**Énoncé rédigé A:**
Selon l'article sur la scripted reality, quel métier exercent Charles et Romain dans « Ennemis intimes » ?
**Énoncé rédigé B:**
Recopiez à l'identique, parmi les entrées, tout ce qui va de la ligne contenant « Click the step » jusqu'à la fin des entrées, ces deux bornes comprises.

**Document source:**
Critique de la scripted reality, 2/2 : une morale trop simpliste

17 décembre 2012

Critique de la scripted reality, 2/2 : une morale trop simpliste

Aujourd’hui, deuxième partie de notre critique de la scripted reality. Au programme aujourd’hui : la moral simpliste de ce genre télévisuel.

Au-delà des confusions qu’elle opère entre réalité et fiction, la scripted reality a un autre problème : une vision simpliste des affaires humaines. Ce qui est dommage, car on pouvait justement espérer qu’en prenant appui sur des faits divers réels, ce genre explorerait la complexité de la vie humaine.

Gentil, ou bien méchant. Et rien d’autre.

Seuls deux types de personnes existent, en scripted reality : les gentils et les méchants. Par suite, deux cas de figure peuvent survenir : soit chacun est identifié dès le début ; soit un retournement se produit, et on apprend que le méchant est en fait gentil (ou l’inverse).

Un exemple de chaque cas :

  • dans « Ennemis intimes » (« Si près de chez vous », France 3), on suit l’histoire de deux escargotiers rivaux, Charles et Romain. Le premier, jaloux et méchant, détruit les escargots de Romain et couche avec sa femme. Romain, lui, gentil et innocent, se défend du mieux qu’il peut, et réussira à envoyer son ennemi en prison. Dès le début, on sait qui est gentil et qui est méchant ;

  • « Le beau-père de Marc » (« Mon histoire vraie », TF1), raconte les mésaventures de Marc, dont la mère sort avec un danseur cubain. Marc, persuadé que le Cubain n’en veut qu’à l’argent  de sa mère, le fait suivre par un détective privé… jusqu’à ce qu’il se rende compte que le Cubain en question a déjà de l’argent, et qu’il aime réellement sa mère. En un tour de main, le méchant est devenu gentil.

 

Le règne des happy ends

La plupart de ces fictions de réel scénarisé dévoilent un monde idyllique, où tout se finit bien. Alors que, là aussi, on pouvait espérer autre chose de faits divers réels. Ainsi, dans « André et le héros anonyme » (Mon histoire vraie, TF1), le héros – André –, fait une chute à moto et est sauvé par un héros anonyme, qu’il cherche ensuite à retrouver. Il découvre un homme solitaire, en colère contre le monde et lui-même, qui vit en marge. Mais, en lui parlant, André réussit soudainement à redonner le goût de vivre à cet ermite, avec qui il devient très ami.

**Données d'entrée:**

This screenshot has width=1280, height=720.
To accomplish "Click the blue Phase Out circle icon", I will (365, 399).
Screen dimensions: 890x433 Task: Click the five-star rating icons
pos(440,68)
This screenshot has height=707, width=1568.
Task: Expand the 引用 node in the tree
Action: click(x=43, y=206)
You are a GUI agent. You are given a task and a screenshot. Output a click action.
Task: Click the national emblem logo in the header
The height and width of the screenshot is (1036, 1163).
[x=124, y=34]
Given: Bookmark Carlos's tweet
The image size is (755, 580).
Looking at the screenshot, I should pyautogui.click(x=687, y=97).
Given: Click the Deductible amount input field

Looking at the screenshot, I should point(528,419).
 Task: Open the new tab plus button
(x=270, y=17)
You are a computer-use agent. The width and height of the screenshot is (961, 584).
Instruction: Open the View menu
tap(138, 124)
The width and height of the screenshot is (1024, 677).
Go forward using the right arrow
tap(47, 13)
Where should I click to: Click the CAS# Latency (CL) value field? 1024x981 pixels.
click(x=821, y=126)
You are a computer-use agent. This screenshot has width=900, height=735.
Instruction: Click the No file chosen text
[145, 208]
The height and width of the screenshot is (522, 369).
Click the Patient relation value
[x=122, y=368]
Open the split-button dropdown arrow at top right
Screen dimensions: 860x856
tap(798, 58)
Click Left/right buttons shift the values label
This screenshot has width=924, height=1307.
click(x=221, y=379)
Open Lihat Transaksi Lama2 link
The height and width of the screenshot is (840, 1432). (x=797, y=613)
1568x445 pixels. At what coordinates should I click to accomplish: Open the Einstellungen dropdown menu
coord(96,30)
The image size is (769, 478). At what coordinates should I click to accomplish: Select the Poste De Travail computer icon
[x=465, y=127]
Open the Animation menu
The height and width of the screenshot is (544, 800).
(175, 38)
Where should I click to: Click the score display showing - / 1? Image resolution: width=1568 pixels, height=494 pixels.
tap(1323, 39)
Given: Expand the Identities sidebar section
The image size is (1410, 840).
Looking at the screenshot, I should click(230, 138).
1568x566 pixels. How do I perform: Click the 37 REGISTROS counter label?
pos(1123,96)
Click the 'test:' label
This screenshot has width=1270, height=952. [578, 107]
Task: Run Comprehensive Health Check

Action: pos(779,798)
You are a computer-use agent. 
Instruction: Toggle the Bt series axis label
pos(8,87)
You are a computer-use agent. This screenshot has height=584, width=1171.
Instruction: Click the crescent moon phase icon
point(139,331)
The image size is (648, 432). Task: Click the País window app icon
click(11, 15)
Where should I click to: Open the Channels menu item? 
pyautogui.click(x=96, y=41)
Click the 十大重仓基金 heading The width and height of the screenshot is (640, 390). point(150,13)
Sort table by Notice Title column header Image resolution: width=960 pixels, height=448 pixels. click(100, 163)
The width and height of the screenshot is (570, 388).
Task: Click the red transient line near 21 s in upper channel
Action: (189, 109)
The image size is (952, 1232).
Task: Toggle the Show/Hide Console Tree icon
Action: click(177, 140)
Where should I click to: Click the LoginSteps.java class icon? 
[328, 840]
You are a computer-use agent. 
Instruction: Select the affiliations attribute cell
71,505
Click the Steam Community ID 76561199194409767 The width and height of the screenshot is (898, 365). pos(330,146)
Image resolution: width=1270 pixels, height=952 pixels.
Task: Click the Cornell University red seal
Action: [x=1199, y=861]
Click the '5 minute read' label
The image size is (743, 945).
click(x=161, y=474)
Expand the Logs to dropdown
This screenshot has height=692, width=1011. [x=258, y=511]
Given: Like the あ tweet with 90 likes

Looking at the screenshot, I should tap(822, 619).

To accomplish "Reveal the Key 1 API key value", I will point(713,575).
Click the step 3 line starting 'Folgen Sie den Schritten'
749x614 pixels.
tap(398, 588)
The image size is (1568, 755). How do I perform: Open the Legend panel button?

**Réponse complète A:**
Ce sont deux escargotiers rivaux.

**Réponse complète B:**
Click the step 3 line starting 'Folgen Sie den Schritten'
749x614 pixels.
tap(398, 588)
The image size is (1568, 755). How do I perform: Open the Legend panel button?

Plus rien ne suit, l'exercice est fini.